▶ _PROBLEM TO WORK ON_:
In the data below, the answer is the run of lines from the line containing "Screen dimensions: 335x267" through the line containing "Task: Click the sound speaker icon", both included; print it exactly and nothing else.

▶ _DATASET CONTENT_:

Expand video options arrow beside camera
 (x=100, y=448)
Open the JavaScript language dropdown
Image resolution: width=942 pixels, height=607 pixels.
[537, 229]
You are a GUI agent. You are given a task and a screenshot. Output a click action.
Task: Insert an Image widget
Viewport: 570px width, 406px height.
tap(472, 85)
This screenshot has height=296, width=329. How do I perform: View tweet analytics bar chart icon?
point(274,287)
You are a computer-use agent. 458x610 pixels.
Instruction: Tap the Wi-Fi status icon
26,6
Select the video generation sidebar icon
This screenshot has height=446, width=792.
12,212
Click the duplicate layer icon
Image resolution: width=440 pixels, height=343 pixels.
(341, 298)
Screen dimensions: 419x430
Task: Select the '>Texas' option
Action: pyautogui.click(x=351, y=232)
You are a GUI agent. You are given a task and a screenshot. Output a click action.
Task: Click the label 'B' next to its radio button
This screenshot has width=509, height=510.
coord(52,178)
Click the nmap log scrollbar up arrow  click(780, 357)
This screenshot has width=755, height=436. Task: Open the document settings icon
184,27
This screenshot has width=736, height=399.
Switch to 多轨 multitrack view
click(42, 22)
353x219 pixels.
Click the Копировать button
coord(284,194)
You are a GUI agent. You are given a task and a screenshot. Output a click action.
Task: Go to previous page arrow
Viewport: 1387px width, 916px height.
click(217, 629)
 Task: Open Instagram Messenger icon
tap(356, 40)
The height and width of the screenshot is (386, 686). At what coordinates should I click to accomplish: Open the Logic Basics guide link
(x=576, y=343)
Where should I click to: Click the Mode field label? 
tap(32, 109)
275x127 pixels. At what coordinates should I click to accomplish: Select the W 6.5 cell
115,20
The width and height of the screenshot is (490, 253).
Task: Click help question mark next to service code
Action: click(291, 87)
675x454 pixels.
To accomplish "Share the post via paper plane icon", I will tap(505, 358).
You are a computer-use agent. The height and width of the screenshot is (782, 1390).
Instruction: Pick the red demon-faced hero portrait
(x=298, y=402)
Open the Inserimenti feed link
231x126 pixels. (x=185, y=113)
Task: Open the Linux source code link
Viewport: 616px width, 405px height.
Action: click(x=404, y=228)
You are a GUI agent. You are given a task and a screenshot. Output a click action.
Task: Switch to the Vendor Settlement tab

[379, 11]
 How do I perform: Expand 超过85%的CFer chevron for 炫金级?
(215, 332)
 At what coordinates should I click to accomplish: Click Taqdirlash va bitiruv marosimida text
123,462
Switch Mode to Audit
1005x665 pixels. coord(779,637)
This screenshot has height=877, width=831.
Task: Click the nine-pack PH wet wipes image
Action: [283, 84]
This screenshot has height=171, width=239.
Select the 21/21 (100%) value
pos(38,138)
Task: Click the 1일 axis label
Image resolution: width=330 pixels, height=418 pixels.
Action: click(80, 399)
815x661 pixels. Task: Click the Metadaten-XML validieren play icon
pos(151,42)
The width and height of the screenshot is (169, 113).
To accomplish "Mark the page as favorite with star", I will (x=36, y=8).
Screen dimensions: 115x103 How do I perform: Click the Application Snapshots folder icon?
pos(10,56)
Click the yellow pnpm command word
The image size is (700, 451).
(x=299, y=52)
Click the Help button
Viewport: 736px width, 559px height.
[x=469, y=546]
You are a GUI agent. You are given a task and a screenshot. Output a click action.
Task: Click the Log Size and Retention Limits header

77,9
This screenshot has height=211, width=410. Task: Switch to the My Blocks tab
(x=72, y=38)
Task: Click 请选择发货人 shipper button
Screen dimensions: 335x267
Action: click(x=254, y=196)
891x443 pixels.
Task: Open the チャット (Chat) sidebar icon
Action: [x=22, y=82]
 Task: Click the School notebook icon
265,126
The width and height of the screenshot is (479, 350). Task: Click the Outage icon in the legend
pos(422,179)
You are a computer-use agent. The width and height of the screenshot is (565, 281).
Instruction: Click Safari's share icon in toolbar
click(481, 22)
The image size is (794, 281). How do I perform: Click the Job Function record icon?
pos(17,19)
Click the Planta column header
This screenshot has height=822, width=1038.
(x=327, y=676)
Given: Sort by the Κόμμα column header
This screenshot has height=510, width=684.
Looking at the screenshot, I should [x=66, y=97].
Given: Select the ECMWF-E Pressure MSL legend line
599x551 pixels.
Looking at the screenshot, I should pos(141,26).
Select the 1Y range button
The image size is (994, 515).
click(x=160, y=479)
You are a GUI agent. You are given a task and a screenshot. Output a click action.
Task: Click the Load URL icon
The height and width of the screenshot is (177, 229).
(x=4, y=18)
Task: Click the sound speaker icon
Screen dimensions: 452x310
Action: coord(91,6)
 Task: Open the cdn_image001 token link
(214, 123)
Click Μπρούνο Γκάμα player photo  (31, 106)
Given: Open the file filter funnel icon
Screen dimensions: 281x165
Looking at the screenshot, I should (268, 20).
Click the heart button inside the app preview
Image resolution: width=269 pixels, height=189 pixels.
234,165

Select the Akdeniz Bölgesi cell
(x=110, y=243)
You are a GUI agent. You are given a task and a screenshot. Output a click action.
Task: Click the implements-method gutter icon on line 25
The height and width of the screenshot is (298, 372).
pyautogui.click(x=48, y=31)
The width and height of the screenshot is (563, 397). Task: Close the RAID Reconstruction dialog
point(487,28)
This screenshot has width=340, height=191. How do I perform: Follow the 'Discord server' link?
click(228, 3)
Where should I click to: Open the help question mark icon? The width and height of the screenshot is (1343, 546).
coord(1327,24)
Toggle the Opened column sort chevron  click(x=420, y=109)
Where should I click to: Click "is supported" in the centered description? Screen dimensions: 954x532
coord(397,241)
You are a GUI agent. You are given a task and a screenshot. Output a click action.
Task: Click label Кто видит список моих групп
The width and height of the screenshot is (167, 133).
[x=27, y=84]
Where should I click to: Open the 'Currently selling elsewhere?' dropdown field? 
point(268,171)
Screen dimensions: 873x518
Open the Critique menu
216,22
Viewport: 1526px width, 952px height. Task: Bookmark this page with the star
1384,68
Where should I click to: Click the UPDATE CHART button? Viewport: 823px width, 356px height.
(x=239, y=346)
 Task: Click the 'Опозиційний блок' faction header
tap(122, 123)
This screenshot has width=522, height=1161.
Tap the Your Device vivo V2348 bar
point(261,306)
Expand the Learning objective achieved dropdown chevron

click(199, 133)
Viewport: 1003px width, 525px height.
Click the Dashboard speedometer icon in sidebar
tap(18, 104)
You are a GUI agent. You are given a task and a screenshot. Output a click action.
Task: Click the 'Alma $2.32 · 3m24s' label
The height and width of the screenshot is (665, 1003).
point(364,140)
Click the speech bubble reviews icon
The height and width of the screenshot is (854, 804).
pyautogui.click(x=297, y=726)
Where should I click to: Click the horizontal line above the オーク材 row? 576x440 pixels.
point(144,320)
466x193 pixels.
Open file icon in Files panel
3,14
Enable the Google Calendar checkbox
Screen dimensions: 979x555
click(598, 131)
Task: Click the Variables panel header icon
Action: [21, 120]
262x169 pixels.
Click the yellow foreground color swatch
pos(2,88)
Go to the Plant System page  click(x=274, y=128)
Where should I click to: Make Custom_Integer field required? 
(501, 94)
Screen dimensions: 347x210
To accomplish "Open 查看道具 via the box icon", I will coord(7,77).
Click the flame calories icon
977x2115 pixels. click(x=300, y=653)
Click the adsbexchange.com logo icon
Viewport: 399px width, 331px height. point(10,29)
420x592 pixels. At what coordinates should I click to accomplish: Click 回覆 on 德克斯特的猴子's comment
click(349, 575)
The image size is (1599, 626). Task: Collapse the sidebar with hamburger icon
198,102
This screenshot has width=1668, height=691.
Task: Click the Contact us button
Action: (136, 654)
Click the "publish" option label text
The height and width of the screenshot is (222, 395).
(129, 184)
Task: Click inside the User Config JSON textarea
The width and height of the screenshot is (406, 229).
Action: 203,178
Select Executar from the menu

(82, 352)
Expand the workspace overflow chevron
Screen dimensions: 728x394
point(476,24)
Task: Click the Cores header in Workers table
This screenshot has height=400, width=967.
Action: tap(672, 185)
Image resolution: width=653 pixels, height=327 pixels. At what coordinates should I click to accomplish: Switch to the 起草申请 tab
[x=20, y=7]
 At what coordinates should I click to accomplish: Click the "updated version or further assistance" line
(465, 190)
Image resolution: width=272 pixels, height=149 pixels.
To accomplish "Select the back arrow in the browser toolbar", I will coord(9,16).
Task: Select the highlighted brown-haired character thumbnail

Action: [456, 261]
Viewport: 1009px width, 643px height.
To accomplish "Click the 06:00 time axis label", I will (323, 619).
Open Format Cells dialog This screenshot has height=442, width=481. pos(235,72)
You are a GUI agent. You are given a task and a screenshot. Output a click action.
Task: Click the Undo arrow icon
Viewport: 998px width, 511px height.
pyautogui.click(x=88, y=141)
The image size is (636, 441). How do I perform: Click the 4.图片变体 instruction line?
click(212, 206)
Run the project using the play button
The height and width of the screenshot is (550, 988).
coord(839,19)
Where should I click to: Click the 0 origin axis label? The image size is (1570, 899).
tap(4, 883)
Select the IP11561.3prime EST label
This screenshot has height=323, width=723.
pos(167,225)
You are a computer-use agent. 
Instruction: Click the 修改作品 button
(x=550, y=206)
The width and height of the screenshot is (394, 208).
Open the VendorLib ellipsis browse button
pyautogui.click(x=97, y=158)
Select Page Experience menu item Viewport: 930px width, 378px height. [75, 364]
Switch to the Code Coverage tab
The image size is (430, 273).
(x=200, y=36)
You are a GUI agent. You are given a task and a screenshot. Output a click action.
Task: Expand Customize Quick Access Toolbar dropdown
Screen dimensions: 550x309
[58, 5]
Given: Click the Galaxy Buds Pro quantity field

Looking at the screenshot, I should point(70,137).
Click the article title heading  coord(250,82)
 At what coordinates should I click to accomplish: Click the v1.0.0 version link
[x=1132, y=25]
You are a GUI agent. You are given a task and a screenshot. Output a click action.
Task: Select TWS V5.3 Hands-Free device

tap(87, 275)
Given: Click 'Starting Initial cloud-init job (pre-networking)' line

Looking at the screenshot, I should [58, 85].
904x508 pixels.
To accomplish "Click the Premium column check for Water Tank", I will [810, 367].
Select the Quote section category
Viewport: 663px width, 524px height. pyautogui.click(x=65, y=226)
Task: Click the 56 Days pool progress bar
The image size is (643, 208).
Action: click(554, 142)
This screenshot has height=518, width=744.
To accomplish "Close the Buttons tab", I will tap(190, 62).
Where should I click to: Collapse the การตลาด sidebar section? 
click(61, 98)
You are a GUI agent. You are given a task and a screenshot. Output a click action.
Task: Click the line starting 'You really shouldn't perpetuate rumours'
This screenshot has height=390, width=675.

▶ _RESPONSE_:
Screen dimensions: 335x267
Action: click(x=254, y=196)
891x443 pixels.
Task: Open the チャット (Chat) sidebar icon
Action: [x=22, y=82]
 Task: Click the School notebook icon
265,126
The width and height of the screenshot is (479, 350). Task: Click the Outage icon in the legend
pos(422,179)
You are a computer-use agent. The width and height of the screenshot is (565, 281).
Instruction: Click Safari's share icon in toolbar
click(481, 22)
The image size is (794, 281). How do I perform: Click the Job Function record icon?
pos(17,19)
Click the Planta column header
This screenshot has height=822, width=1038.
(x=327, y=676)
Given: Sort by the Κόμμα column header
This screenshot has height=510, width=684.
Looking at the screenshot, I should [x=66, y=97].
Given: Select the ECMWF-E Pressure MSL legend line
599x551 pixels.
Looking at the screenshot, I should pos(141,26).
Select the 1Y range button
The image size is (994, 515).
click(x=160, y=479)
You are a GUI agent. You are given a task and a screenshot. Output a click action.
Task: Click the Load URL icon
The height and width of the screenshot is (177, 229).
(x=4, y=18)
Task: Click the sound speaker icon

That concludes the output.